Particularly moving for me was recently being invited to a “Montgomery Anniversary Party” run by a couple of juvenile law charities. Two years ago, Marsha Levick took a case to the Supreme Court (Montgomery v Louisiana) arguing that Miller should apply retroactively. The party was for everyone involved in JLWOP work and juvenile lifers. Over 70 people have already been released in Philadelphia and the volume of requests for assistance is overtaking death penalty work now that the number of capital cases (excluding habeas) in the state of Pennsylvania has dropped to less than 50. In my blog last year, I spoke of visiting Chester Prison for a ‘Family Reunification Day’ where 11 juvenile life clients and family members were trained on how to prepare for Parole Board hearings and eventual release. To my delight, at the party which was attended by many juvenile lifers I met two of the men whom I’d previously spoken with in the prison. As always, I find it remarkable how well they adapted to life outside an institution in which they spent majority of their adult years, becoming productive members of society holding down jobs and even driving in Philadelphia traffic!
A couple of personal highs at the end of my internship included driving to Punxsutawney for Groundhog Day and seeing Phil the groundhog predict six more weeks of winter when he awoke at sunrise. Watching the Eagles win the Super Bowl for the first time in history was as exhilarating as attending their victory parade through the streets of Philly with a million other excited residents. Fly Eagles fly!

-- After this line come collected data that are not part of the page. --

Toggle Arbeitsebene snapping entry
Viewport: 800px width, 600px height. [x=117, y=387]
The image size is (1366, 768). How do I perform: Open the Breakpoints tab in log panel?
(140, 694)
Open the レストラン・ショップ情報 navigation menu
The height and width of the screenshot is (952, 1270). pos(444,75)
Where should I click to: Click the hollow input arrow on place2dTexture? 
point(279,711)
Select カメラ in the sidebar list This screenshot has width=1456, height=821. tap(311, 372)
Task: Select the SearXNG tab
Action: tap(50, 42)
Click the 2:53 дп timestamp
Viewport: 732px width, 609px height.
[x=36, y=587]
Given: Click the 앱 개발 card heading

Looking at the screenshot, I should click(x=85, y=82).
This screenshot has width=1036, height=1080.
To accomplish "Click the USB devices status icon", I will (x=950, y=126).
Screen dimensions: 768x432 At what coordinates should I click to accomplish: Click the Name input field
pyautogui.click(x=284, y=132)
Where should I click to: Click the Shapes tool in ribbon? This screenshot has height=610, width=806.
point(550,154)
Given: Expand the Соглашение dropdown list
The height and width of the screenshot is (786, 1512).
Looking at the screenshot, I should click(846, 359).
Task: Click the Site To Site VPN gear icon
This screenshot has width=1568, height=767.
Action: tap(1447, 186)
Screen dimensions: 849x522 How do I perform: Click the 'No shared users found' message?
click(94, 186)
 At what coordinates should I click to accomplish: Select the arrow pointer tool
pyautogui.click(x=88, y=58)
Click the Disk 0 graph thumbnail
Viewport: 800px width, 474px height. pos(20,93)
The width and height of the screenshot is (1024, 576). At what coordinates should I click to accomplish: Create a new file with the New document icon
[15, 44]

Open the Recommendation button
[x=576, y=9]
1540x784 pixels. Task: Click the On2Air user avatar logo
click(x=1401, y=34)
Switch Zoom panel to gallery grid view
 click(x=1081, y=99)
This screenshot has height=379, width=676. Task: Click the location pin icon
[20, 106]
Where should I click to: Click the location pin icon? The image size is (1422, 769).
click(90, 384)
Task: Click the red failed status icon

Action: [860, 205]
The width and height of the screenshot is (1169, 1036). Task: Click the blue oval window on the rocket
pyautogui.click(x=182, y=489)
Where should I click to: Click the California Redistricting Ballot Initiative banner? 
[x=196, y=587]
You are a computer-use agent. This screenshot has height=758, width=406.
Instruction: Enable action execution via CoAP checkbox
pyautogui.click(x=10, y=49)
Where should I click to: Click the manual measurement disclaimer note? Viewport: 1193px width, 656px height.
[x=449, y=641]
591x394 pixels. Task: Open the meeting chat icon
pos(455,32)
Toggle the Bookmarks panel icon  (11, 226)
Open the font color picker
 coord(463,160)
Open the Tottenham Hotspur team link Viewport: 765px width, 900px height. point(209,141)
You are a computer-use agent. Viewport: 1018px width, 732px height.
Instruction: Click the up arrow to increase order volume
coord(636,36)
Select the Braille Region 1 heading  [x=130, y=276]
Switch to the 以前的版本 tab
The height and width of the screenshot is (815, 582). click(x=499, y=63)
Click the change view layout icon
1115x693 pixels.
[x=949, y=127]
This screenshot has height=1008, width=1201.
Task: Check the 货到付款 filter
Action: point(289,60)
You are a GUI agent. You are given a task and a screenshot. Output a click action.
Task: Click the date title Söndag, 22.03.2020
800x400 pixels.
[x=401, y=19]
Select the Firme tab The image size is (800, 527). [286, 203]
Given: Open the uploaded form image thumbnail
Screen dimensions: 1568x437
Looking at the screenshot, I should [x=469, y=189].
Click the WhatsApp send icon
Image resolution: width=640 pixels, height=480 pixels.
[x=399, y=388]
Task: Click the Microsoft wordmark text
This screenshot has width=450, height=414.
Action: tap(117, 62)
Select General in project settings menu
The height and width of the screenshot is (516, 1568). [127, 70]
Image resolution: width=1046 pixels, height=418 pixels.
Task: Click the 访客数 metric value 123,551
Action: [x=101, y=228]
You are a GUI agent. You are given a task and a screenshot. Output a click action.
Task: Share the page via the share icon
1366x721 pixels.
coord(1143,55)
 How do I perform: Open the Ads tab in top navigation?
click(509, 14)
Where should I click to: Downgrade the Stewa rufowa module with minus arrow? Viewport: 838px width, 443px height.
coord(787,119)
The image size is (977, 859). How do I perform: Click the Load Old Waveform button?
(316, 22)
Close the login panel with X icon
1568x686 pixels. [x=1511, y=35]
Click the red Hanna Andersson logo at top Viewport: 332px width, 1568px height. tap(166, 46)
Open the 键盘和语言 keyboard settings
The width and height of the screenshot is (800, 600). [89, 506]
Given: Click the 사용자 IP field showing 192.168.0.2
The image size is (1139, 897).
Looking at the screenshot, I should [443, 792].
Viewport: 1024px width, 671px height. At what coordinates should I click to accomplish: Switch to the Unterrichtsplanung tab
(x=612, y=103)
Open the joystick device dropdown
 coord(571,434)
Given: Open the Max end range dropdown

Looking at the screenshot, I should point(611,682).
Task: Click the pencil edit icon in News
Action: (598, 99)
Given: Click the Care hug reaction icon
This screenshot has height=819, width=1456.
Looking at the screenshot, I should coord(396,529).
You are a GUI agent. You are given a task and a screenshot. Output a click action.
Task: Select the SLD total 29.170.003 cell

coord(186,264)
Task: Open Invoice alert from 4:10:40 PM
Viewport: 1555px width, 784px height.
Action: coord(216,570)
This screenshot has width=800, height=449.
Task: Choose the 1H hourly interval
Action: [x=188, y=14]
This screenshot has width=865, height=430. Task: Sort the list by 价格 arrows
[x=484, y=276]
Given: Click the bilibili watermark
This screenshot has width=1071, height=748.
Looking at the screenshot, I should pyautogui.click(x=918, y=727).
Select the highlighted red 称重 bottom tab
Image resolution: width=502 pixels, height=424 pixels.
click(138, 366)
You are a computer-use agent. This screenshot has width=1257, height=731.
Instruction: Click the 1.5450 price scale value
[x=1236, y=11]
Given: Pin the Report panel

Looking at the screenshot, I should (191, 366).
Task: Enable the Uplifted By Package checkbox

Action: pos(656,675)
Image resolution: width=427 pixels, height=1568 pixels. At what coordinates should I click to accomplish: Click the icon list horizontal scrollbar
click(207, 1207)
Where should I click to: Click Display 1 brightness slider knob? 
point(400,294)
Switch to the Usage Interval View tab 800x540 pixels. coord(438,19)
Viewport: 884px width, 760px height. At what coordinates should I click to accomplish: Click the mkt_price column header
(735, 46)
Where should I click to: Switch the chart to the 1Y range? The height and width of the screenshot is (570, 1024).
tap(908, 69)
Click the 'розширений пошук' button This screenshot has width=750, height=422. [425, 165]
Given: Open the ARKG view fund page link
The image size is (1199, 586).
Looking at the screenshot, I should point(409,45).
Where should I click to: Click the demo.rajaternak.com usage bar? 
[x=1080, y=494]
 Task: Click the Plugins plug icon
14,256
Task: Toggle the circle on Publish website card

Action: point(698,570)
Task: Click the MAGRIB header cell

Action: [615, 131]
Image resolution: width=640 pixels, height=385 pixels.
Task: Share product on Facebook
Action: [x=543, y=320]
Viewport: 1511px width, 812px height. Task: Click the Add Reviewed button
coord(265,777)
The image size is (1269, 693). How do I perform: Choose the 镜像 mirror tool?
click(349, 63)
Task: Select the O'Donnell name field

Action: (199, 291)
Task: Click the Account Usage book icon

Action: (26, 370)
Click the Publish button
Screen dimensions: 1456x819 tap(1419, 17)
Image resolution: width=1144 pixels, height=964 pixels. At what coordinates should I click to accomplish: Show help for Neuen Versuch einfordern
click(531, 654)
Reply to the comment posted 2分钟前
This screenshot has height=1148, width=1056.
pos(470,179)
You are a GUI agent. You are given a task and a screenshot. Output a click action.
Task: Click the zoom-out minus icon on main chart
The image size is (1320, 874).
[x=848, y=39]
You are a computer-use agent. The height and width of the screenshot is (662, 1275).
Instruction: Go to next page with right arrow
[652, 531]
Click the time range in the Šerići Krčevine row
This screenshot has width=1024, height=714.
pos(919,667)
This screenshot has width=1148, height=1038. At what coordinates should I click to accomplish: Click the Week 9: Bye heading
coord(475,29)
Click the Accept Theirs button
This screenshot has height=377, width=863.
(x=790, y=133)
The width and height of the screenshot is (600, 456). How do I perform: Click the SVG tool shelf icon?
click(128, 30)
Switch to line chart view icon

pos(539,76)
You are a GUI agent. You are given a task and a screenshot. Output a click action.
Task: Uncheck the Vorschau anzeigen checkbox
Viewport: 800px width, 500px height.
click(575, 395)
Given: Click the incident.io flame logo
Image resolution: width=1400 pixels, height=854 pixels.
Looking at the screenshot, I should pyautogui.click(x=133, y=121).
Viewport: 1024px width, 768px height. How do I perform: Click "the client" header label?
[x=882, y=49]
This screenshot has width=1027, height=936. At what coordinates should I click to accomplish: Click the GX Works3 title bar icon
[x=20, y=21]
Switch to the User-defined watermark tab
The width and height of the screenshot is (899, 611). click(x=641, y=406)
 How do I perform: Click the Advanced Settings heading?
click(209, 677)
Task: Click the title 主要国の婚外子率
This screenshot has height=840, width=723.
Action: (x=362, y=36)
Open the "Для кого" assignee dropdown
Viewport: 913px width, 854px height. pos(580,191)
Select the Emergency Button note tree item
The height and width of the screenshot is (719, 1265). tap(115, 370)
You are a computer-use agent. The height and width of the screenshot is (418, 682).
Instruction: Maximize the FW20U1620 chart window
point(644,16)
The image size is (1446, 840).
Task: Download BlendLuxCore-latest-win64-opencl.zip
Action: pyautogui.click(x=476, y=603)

Before signing off on my last intern blog, good news from Philadelphia is that Larry Krasner is the new DA and avers never to seek the death penalty in the county. Jim Kenney has proven himself to be a compassionate mayor, whom I heard speak at a few JLWOP functions. A man of action not just rhetoric, he demonstrates his support of “returning citizens” in many ways, including considering everyone released from prison as a potential job candidate for the city if they request such. Senator Greenleaf is overseeing a Task Force to abolish the death penalty in Pennsylvania. Although he is up for election soon, Tom Wolf placed a moratorium on executions in his role as governor of the state of Pennsylvania. It is frightening living in America under the current administration but if Philadelphia continues to defend its role as a sanctuary city and works toward eliminating the death penalty in the Commonwealth, maybe there is hope for the future.